» **WORK TO DO**: Please return, word for word, the material between the lines holding "Task: Click the" and "Action: (x=667, y=461)", inclusive, and leave the pictures out of your answer.

» **SUPPLIED RECORDS**:
================
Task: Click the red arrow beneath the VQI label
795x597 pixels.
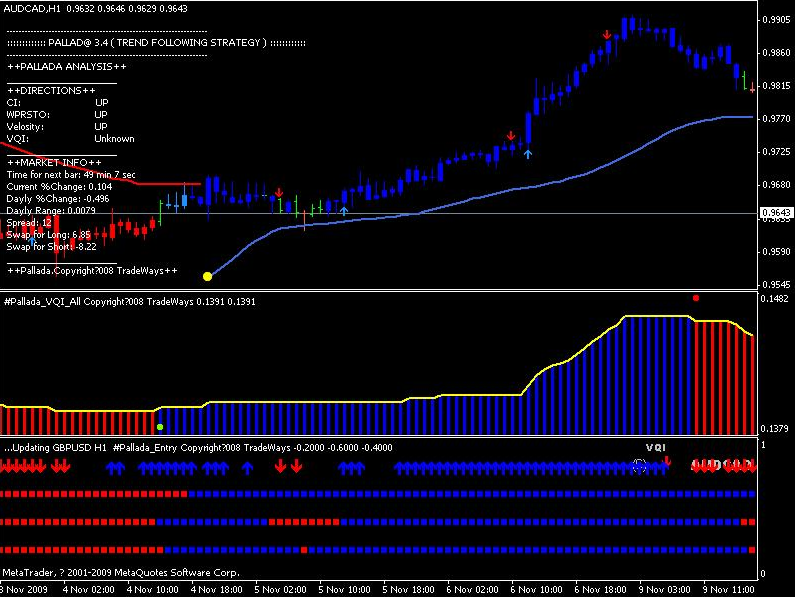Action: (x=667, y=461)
================
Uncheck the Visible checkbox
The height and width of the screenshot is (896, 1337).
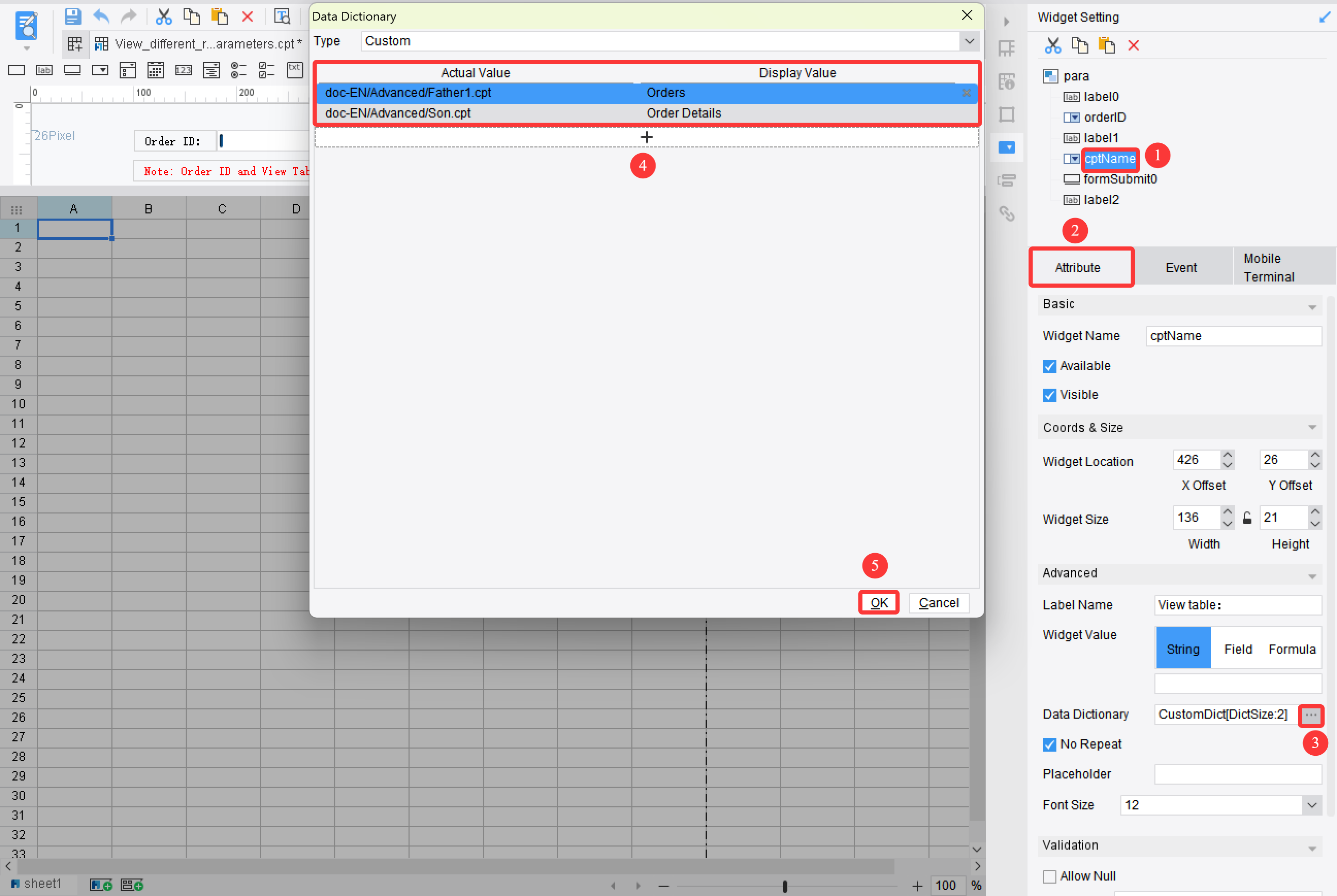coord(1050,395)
================
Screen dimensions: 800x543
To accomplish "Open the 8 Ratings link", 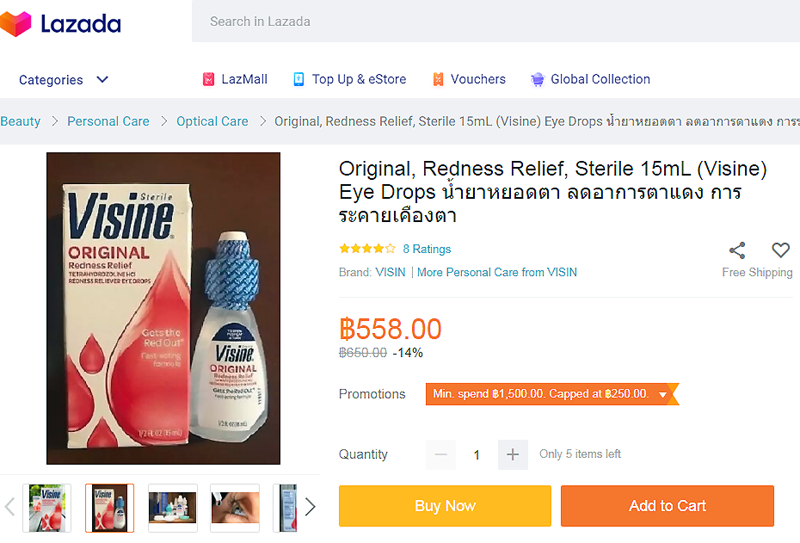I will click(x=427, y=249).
================
» **EXPECTED ANSWER**:
Task: Click the red arrow beneath the VQI label
795x597 pixels.
Action: (x=667, y=461)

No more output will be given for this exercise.